O desastre natural no Japão retirou, na mídia, um espaço que poderia
ser utilizado para discutir tragédias mais próximas de nós, ocorridas
no feriado de carnaval; e que nos atingem mais diretamente que as do
outro lado do mundo. Não que o espaço utilizado para cobrir o ocorrido
no país asiático não seja importante; um abalo de proporções épicas
sempre será notícia prioritária.
Além das imagens impressionantes; o desastre japonês deveria nos
fazer refletir sobre o que temos logo ali, na volta da esquina. Análise
do número oficial de mortos na calamidade japonesa mostra absurdo da
quantidade de vítimas em acidentes nas ruas e estradas do Estado e do
país.
Em 2010, só no RS, acidentes de trânsito tiraram 1.600 vidas. Sem
contar os que morreram depois, após dolorosa agonia. E os mutilados,
nos diferentes graus. Nas estradas federais do Brasil, apenas no
carnaval de 2011, ocorreram 4.165 acidentes, com 2.441 feridos e 213
mortos. Desastre de proporções também épicas que, ao contrário do
japonês, não causa mais perplexidade. E que se repete, dia após dia.
A cada tragédia, a pergunta: até quando? A resposta: até
compartilharmos responsabilidades individuais e coletivas; exigindo
políticas de investimento em vias e diferentes modais de transporte;
educação continuada; fiscalização rigorosa, penalidades mais duras e
tolerância zero para a transgressão no trânsito.
Precisamos de coisas importantes:
Leis mais severas, que sobreponham o interesse público às posturas
individuais, principalmente quando atentam, criminosamente, contra a
vida e integridade dos demais.
Melhores estradas; com investimento do compulsoriamente arrecadado
dos cidadãos na malha viária. No RS, últimos investimentos de porte em
estradas foram feitos ainda na década de 70. Continuamos perdendo para
os governos militares em infra-estrutura de transporte.

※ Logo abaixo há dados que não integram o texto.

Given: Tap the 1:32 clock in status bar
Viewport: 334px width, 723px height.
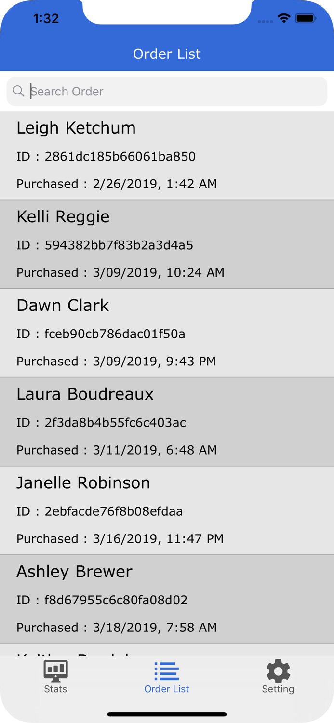Looking at the screenshot, I should pyautogui.click(x=46, y=17).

Discutir modais alternativos; revendo opção que prioriza o
transporte rodoviário, caro e ineficaz; graças ao lobby das montadoras
de veículos e transportadoras; contra as quais poucos têm a coragem de
se opor.
Legislação que racionalize utilização de estradas. Na Comunidade
Européia, proíbe-se que motoristas de passageiros e cargas dirijam mais
que 4 horas sem parada obrigatória de, no mínimo, 45 minutos; sendo
restrito tráfego de ônibus e caminhões à noite. No Brasil,
profissionais são obrigados a cumprimento de horários e percursos
absurdos; colocando em risco sua vida e dos outros. Não por acaso, a
maioria dos acidentes de trânsito sempre tem um caminhão envolvido.
Ou isso, ou continuaremos a perder vidas tão preciosas quanto às do
Japão. Com uma diferença: nosso desastre nada tem de natural.